Los movimientos en masa son procesos de la geodinámica externa que modifican las formas del terreno, y los deslizamientos, en tanto la principal manifestación de los movimientos en masa, involucran el movimiento pendiente abajo de los materiales que componen la ladera bajo la influencia de la gravedad y pueden ser disparados por lluvias, sismos y actividad humana. Los deslizamientos pueden ocurrir como: caídas, basculamientos, separaciones laterales, deslizamientos o flujos. Las caídas consisten en masas desprendidas de pendientes muy fuertes o escarpes que se mueven en caída libre dando tumbos (saltos) o rodando ladera abajo. Los basculamientos consisten en la rotación de uno o más elementos alrededor de un punto pivote. Las separaciones laterales consisten en movimientos de extensión lateral acompañados por fractura cortante o tensional.

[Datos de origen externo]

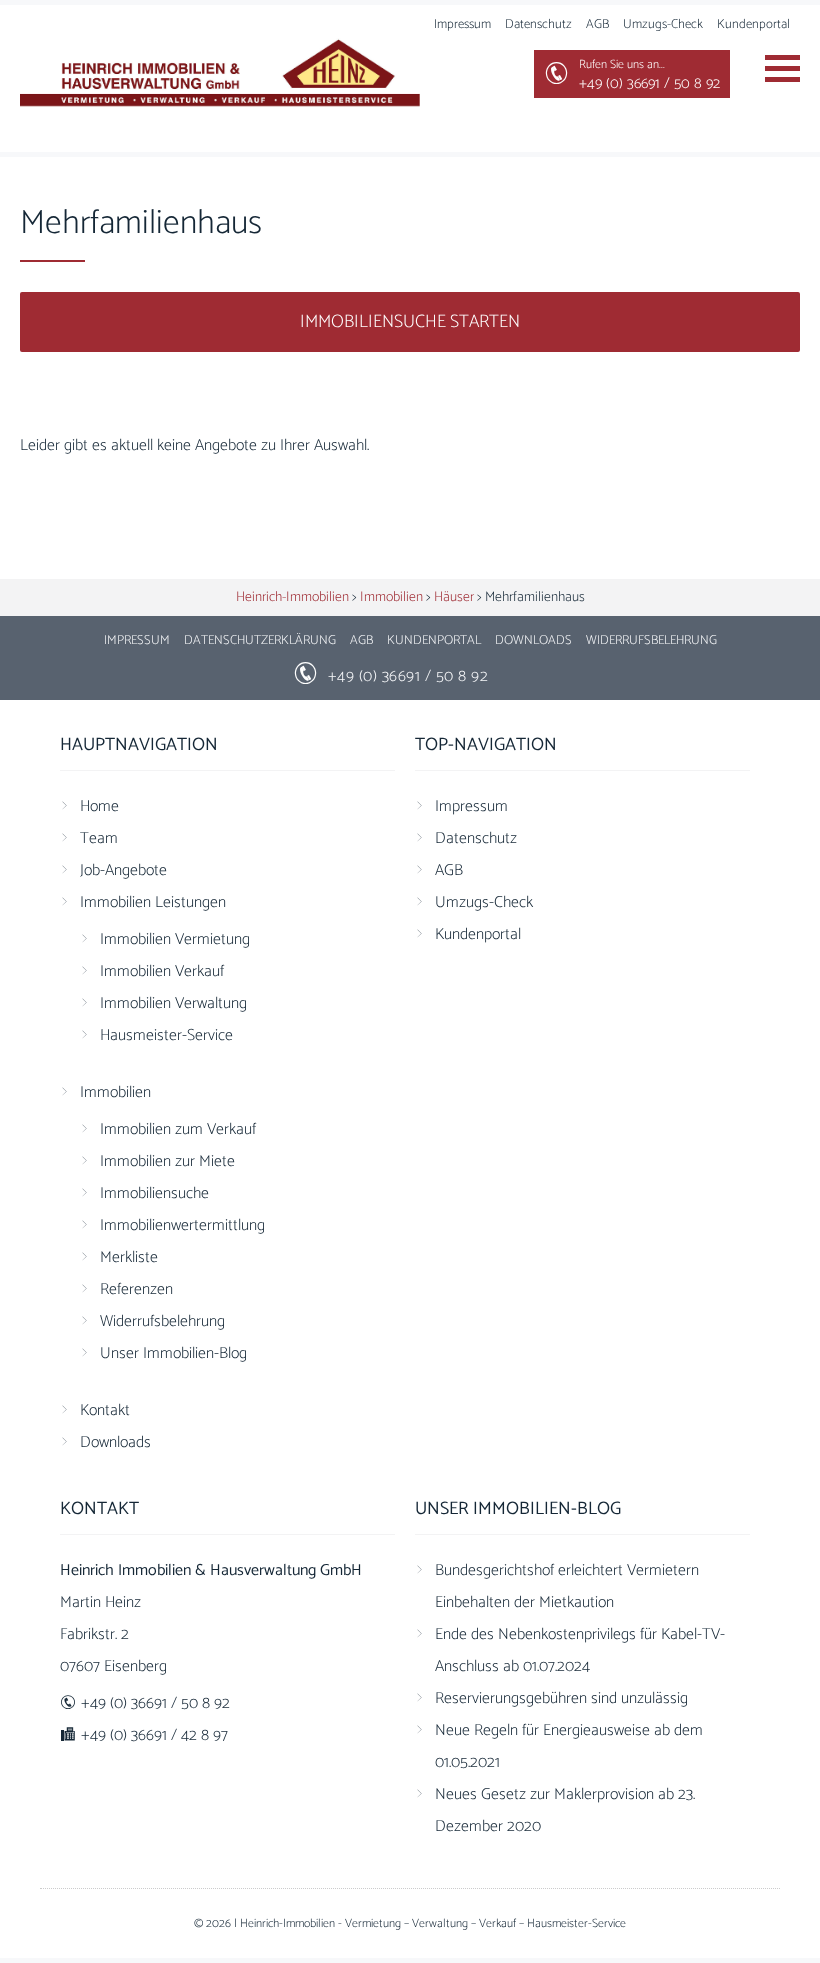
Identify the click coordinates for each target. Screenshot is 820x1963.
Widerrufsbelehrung (651, 640)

Los deslizamientos desplazan masas a lo largo de uno o más planos discretos y pueden ser rotacionales o traslacionales en su movimiento; el movimiento rotacional se da donde la superficie de ruptura es curva, yendo la masa rota hacia atrás alrededor de un eje paralelo a la ladera, y el movimiento traslacional se da cuando la superficie de ruptura es más o menos planar o suavemente ondulante y la masa se mueve paralela a la superficie del terreno. Los flujos consisten en masas que se mueven como unidades deformadas, viscosas, sin un plano discreto de ruptura. Algunos deslizamientos pueden presentar más de un tipo de movimiento, y son entonces complejos.

Los deslizamientos pueden involucrar desplazamientos en roca, suelo o una combinación de ambos. Roca se refiere a la roca dura o firme, la cual se encontraba intacta y en su sitio antes del movimiento. Suelo se entiende como un conjunto de partículas sueltas, no consolidadas o roca pobremente cementada o agregados inorgánicos. El suelo puede ser residual (formado en el sitio) (figura 1) o material transportado. El suelo se puede describir como detritos (suelo de grano grueso) o suelo propiamente dicho (suelo de grano fino). El detrito es un suelo con entre un 20 y un 80% de fragmentos mayores de 2 mm. Suelo fino es el que está compuesto de más del 80% de fragmentos menores de 2 mm.

Referencias bibliográficas
Ruxton, B. P. y Berry, L. 1957. "Weathering of granite and associated erosional features in Hong Kong", en Bulletin of the Geological Society of America, vol. 68.

Rolando Mora, geólogo, es profesor e investigador en la Universidad de Costa Rica.